# Description of the task:
From the line with "Σχετικά με το Electronicanto (33, 2506)" to the line with "Galaxy Unpacked Ιούλιος", retype every line exactly, including those two, and leave out the rest of the data below.

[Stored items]
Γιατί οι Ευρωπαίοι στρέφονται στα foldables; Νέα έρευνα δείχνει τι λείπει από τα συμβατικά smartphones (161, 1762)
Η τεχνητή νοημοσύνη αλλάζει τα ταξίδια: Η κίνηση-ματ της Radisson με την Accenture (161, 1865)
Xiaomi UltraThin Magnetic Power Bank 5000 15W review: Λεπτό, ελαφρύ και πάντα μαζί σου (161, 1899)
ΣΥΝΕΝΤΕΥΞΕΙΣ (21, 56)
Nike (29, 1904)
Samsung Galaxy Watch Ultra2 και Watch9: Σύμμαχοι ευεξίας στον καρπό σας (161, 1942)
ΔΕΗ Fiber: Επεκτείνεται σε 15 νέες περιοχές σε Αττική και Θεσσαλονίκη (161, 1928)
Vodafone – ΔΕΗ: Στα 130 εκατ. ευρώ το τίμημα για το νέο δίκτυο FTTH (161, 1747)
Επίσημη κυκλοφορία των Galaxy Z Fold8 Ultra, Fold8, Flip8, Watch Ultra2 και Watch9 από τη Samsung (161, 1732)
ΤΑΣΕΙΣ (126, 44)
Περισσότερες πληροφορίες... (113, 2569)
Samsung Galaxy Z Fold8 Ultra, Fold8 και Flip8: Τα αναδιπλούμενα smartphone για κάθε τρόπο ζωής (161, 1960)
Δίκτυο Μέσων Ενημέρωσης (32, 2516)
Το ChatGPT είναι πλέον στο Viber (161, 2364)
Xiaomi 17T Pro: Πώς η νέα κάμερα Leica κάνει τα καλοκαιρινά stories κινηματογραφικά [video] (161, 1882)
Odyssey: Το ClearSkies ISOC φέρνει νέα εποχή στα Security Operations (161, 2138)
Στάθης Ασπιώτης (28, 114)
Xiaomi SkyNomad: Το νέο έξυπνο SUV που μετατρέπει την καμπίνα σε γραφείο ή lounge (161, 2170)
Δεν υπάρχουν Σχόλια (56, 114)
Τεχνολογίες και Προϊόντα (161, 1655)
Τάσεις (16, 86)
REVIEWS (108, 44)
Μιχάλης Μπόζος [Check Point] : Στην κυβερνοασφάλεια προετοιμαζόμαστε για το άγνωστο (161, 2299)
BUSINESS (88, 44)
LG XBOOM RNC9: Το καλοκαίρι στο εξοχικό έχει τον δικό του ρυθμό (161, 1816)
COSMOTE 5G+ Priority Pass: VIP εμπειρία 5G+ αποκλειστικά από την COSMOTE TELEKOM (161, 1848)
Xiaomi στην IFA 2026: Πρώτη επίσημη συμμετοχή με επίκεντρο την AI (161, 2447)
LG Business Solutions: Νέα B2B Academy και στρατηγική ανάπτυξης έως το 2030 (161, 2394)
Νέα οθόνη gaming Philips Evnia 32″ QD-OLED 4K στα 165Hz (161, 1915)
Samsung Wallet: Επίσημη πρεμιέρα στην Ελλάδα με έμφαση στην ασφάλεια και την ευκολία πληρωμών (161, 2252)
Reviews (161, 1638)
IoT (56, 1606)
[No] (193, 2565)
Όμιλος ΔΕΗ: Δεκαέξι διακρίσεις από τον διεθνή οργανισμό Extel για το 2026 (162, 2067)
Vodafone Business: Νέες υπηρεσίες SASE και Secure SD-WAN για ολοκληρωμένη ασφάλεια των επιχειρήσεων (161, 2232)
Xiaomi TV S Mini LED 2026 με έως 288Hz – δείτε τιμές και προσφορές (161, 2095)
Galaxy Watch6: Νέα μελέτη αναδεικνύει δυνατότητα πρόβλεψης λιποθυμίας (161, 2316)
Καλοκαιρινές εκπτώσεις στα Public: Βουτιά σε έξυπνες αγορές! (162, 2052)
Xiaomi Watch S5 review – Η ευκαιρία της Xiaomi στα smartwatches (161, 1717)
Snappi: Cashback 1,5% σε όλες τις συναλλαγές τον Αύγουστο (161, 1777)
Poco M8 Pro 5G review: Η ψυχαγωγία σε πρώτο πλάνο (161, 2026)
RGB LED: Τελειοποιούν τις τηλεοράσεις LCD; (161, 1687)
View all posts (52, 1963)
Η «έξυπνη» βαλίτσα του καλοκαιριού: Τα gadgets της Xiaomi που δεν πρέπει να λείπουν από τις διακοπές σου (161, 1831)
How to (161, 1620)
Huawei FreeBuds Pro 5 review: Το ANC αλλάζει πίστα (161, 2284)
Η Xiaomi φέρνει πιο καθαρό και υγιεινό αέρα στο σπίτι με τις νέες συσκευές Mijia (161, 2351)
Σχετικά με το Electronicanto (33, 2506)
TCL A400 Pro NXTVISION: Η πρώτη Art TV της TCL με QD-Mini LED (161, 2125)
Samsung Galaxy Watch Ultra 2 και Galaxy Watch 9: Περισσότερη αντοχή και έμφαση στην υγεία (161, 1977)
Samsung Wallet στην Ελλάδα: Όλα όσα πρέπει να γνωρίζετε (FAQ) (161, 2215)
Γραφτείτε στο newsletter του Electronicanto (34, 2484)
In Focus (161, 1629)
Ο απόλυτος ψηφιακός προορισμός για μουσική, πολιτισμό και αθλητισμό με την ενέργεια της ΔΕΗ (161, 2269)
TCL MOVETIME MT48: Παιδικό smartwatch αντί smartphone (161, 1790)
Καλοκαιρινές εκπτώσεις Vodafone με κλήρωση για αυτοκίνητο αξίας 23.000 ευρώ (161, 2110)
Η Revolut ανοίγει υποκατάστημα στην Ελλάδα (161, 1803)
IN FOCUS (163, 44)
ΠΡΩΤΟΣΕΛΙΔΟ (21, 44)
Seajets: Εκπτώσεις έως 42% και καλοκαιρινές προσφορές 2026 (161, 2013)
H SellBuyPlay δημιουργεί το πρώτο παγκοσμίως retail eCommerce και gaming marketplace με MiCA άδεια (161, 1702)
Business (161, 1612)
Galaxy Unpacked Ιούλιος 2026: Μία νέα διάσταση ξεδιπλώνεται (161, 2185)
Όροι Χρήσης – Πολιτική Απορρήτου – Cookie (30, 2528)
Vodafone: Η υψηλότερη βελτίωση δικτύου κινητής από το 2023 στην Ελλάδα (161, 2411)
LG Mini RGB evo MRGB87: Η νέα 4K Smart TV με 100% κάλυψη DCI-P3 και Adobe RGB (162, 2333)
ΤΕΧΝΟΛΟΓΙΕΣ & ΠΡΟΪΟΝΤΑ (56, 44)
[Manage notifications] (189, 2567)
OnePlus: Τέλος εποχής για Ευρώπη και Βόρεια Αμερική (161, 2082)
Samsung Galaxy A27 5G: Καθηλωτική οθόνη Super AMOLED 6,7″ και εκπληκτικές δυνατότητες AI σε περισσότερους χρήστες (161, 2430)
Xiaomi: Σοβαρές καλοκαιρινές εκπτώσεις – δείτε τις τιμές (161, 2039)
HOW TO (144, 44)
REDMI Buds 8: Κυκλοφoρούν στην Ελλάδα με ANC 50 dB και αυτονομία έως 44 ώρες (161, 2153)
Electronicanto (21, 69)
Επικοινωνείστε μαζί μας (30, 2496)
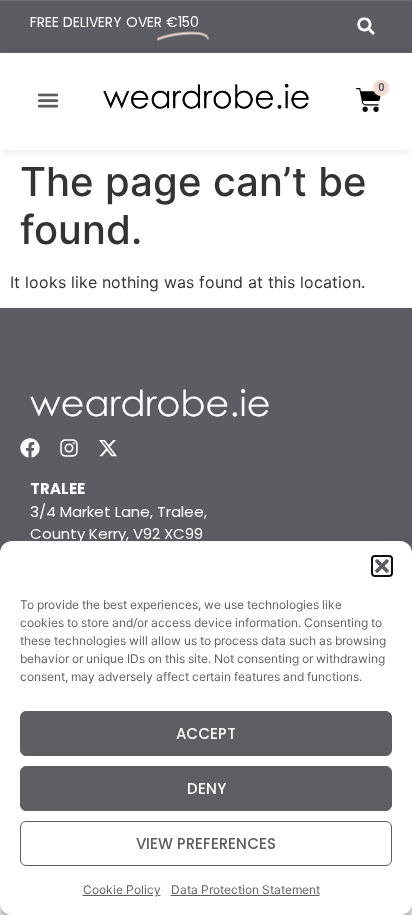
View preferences (206, 843)
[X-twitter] (108, 448)
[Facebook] (30, 448)
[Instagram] (69, 448)
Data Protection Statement (245, 889)
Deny (206, 788)
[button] (382, 566)
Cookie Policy (122, 889)
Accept (206, 733)
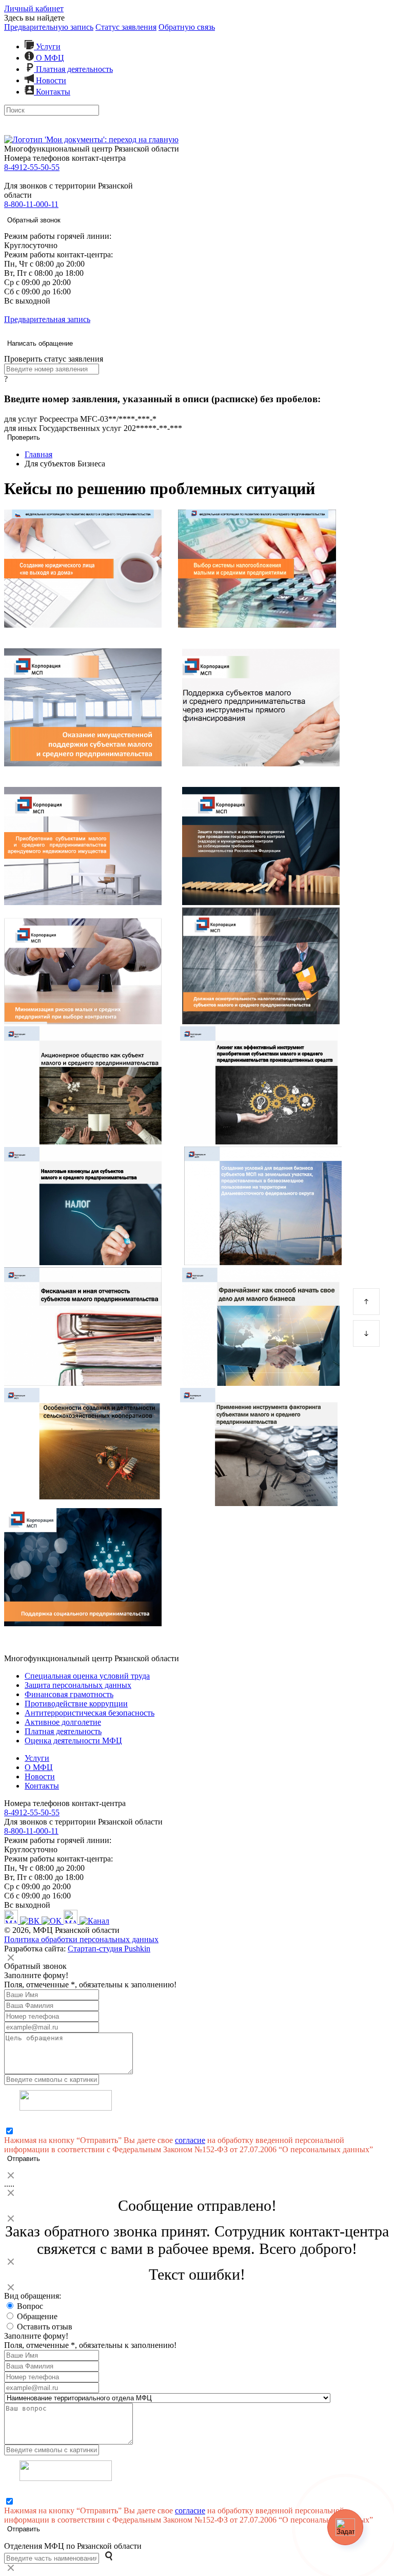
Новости (50, 80)
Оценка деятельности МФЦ (73, 1740)
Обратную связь (187, 27)
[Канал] (94, 1920)
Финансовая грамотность (69, 1694)
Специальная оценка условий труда (87, 1675)
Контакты (52, 91)
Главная (38, 454)
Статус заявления (125, 27)
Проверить (23, 437)
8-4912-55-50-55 (32, 167)
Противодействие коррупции (76, 1703)
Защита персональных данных (78, 1685)
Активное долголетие (63, 1722)
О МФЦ (49, 57)
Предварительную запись (48, 27)
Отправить (23, 2159)
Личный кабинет (34, 8)
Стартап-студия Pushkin (109, 1948)
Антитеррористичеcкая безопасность (89, 1712)
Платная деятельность (73, 69)
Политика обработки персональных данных (81, 1939)
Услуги (47, 46)
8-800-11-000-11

# Answer box:
Σχετικά με το Electronicanto (33, 2506)
TCL A400 Pro NXTVISION: Η πρώτη Art TV της TCL με QD-Mini LED (161, 2125)
Samsung Galaxy Watch Ultra 2 και Galaxy Watch 9: Περισσότερη αντοχή και έμφαση στην υγεία (161, 1977)
Samsung Wallet στην Ελλάδα: Όλα όσα πρέπει να γνωρίζετε (FAQ) (161, 2215)
Γραφτείτε στο newsletter του Electronicanto (34, 2484)
In Focus (161, 1629)
Ο απόλυτος ψηφιακός προορισμός για μουσική, πολιτισμό και αθλητισμό με την ενέργεια της ΔΕΗ (161, 2269)
TCL MOVETIME MT48: Παιδικό smartwatch αντί smartphone (161, 1790)
Καλοκαιρινές εκπτώσεις Vodafone με κλήρωση για αυτοκίνητο αξίας 23.000 ευρώ (161, 2110)
Η Revolut ανοίγει υποκατάστημα στην Ελλάδα (161, 1803)
IN FOCUS (163, 44)
ΠΡΩΤΟΣΕΛΙΔΟ (21, 44)
Seajets: Εκπτώσεις έως 42% και καλοκαιρινές προσφορές 2026 (161, 2013)
H SellBuyPlay δημιουργεί το πρώτο παγκοσμίως retail eCommerce και gaming marketplace με MiCA άδεια (161, 1702)
Business (161, 1612)
Galaxy Unpacked Ιούλιος 2026: Μία νέα διάσταση ξεδιπλώνεται (161, 2185)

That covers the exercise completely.